My new character is a Knight Templar, so i figure he got into a "theological debate" with a couple of Tribunal Temple ordinators and was shipped back to Cyrodill from Morrowind before he had an "accident" in the ministy of truth.
Anybody else come up with a reason for your character being in jail at the start of the game?
Mine got into a debate with a guard in Chorrol about why the earth is round and when I was travelling from Chorrol to Bruma on my paint horse I got into another debate in the wilderness with a guard about how I have never seen Godzuki (son of godzilla) and he marched me off down to Bruma prison.
Savio Vega is taking more shots than Jake "The Snake" does during happy hour.
I had an Imperial, and his backstory was: he was in the Imperial Legion and spoke against bribes and general wickedness of the legion and was eventually betrayed by his corrupt mentor and thrown in jail.
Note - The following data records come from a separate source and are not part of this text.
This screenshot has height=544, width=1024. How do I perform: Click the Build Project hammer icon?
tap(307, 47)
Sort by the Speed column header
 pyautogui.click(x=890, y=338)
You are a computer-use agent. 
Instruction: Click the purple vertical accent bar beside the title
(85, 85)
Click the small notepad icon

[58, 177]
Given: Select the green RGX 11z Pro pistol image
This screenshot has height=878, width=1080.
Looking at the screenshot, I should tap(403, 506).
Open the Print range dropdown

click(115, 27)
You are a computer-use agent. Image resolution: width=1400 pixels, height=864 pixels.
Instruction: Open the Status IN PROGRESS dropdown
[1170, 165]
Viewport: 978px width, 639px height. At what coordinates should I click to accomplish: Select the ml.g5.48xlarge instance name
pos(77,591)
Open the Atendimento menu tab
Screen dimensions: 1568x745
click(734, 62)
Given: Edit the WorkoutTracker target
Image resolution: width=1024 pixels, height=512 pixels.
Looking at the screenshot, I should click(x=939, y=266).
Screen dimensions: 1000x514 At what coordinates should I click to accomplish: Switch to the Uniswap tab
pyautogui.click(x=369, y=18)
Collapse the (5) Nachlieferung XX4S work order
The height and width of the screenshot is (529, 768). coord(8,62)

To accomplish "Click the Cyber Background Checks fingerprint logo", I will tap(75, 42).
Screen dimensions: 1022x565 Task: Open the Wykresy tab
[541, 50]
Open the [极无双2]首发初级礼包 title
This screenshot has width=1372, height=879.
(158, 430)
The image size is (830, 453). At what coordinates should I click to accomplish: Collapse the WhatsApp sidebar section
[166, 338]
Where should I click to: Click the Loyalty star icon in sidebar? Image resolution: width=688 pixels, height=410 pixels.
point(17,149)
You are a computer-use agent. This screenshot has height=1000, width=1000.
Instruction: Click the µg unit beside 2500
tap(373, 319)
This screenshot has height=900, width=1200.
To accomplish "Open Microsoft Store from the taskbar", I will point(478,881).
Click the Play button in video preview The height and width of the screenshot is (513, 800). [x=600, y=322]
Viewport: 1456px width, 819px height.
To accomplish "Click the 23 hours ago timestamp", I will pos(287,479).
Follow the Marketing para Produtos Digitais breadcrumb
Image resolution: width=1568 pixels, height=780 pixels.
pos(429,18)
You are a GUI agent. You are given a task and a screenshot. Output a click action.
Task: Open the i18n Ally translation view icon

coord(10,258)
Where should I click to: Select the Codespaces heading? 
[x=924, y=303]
_______ "There's nothing you can know that isn't known." -John Lennon
Since the game clearly states that you have no idea why you were in prison, I made this one up. You were thrown in jail by a highly placed Imperial Legion officer, who was actually a member of Mythic Dawn. The same one who let the assassins into the Palace. Perhaps Mehrunes Dagon sent a vision to Camaron, and he used his influence to throw the potential hero in prison. So, unwittingly, they played right into the Divines' plan. Or maybe it was Talos or Akatosh that sent that vision to fool Camaron. Nevertheless, through their treachery, they actually made it possible for you to meet the Emperor, according to the Gods' plan.
I was in jail because I took my armour off to collect the ring of burden and forgot to put them back on. Even 7 stone, youthful wood-elves are banned from parading in their underwear when oblivion is facing us.
Cool Hand Luke. Paul Newman, gets thrown in jail for cutting the heads off parking meters. Very good movie, rent it. "What we have here, is a failure... to communicate.
My grandma dropped acid, freaked out, and hijacked a busload of penguins. It's a family crisis.
Mine was wearing leathers and was caught exposing himself in the 'Gutted Mine'. He thought the goblins were into that. GOBLIN by name, GOBLIN by nature!
Mr White: "You shoot me in a dream, you better wake up and apologise!"
I got the Cool Hand Luke reference.(Luke eats 50 hardboiled eggs in prison)My Wood Elf was in jail because,once,when he was drunk on Skooma,he used his Command Creature power to make a Black Bear attack a member of The Imperial Watch who had hastled another Bosmer over a supposed theft,which was not his doing. .....I don't wanna be a pirate!